_Your objective_
Please copy out every line of the items below word for word, leaving the pictures out of your answer.

Word and element pointing items:
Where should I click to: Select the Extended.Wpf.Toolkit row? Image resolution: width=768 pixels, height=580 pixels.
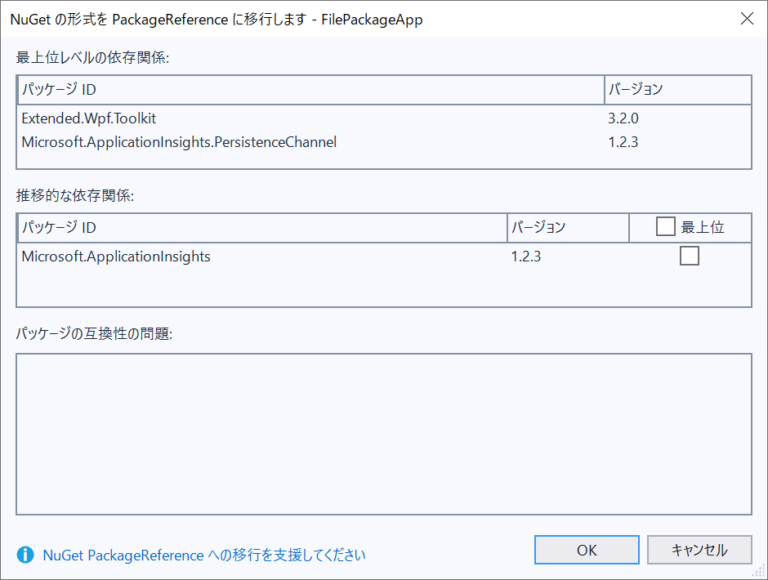[384, 119]
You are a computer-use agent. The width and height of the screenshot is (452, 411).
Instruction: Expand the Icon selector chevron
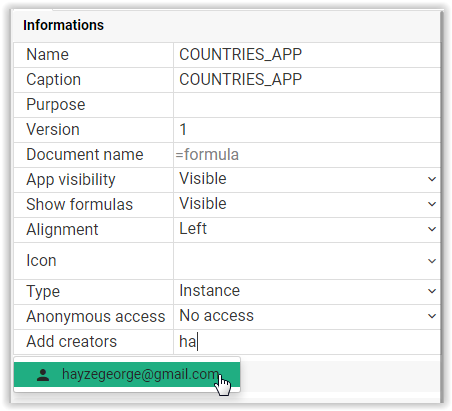[x=432, y=261]
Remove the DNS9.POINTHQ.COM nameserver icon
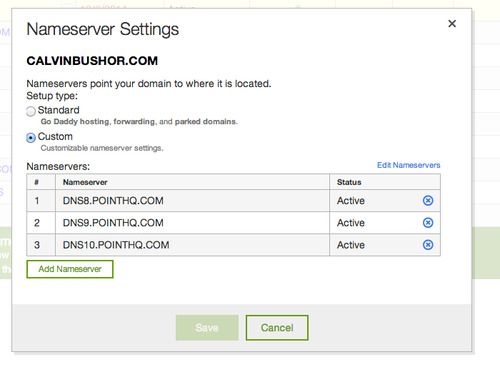This screenshot has width=500, height=372. tap(428, 223)
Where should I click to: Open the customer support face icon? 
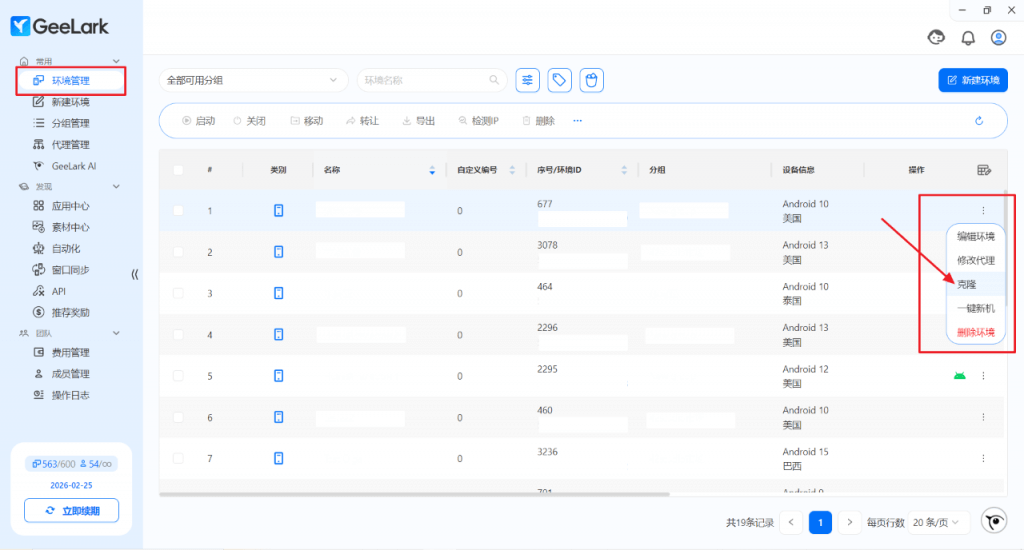[x=937, y=38]
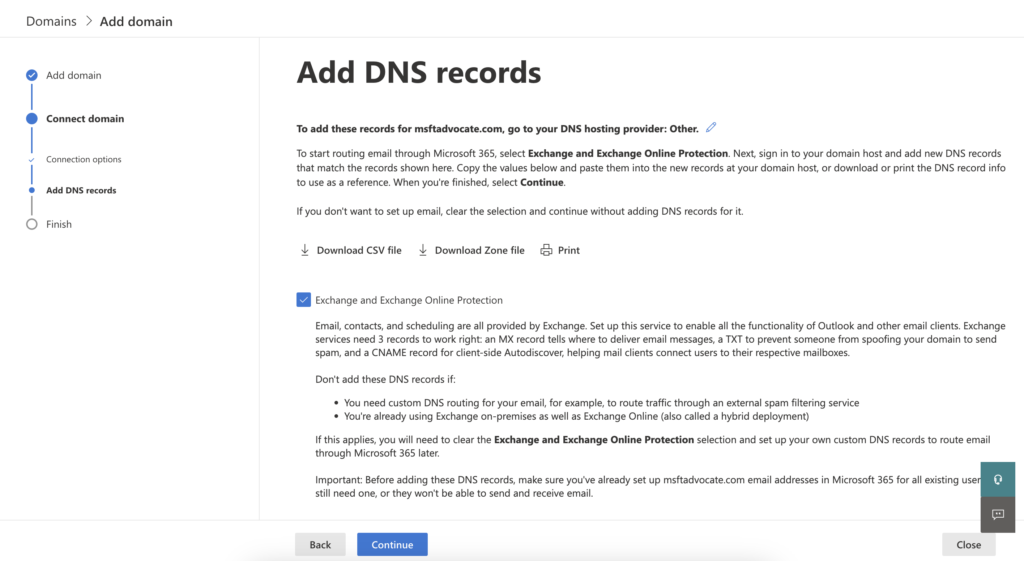Click the pencil icon to edit DNS hosting provider
Image resolution: width=1024 pixels, height=561 pixels.
(711, 127)
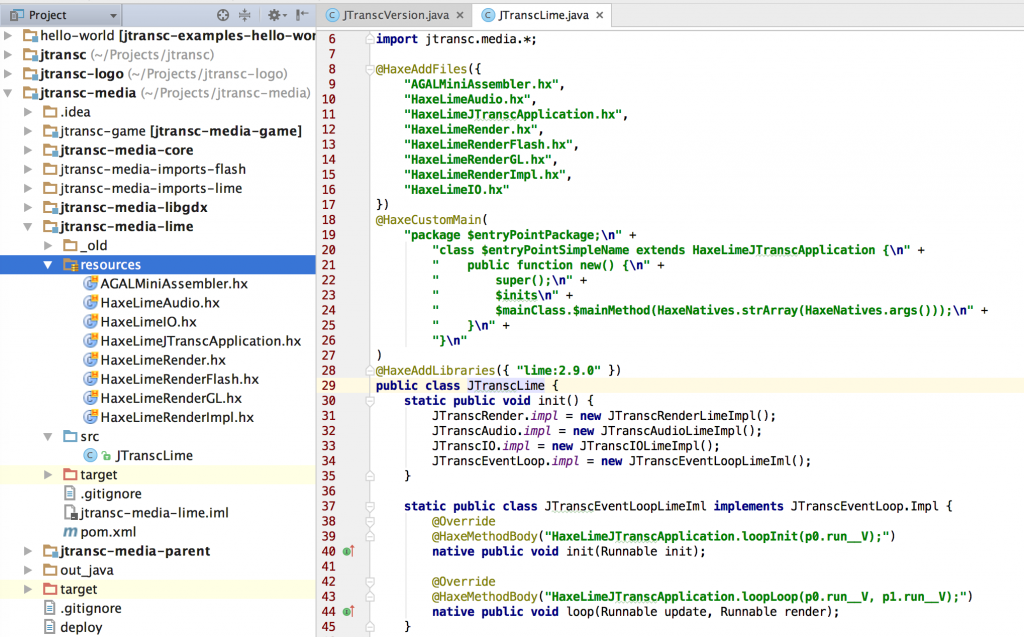Click the scroll from source target icon

[x=223, y=15]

_Solution to the problem_
Where should I click to: Select the Extended.Wpf.Toolkit row? Image resolution: width=768 pixels, height=580 pixels.
[384, 119]
You are a computer-use agent. The width and height of the screenshot is (452, 411).
Instruction: Expand the Icon selector chevron
[x=432, y=261]
Remove the DNS9.POINTHQ.COM nameserver icon
This screenshot has width=500, height=372. tap(428, 223)
Where should I click to: Open the customer support face icon? 
[x=937, y=38]
Click the pencil icon to edit DNS hosting provider
Image resolution: width=1024 pixels, height=561 pixels.
(711, 127)
Click the scroll from source target icon

[x=223, y=15]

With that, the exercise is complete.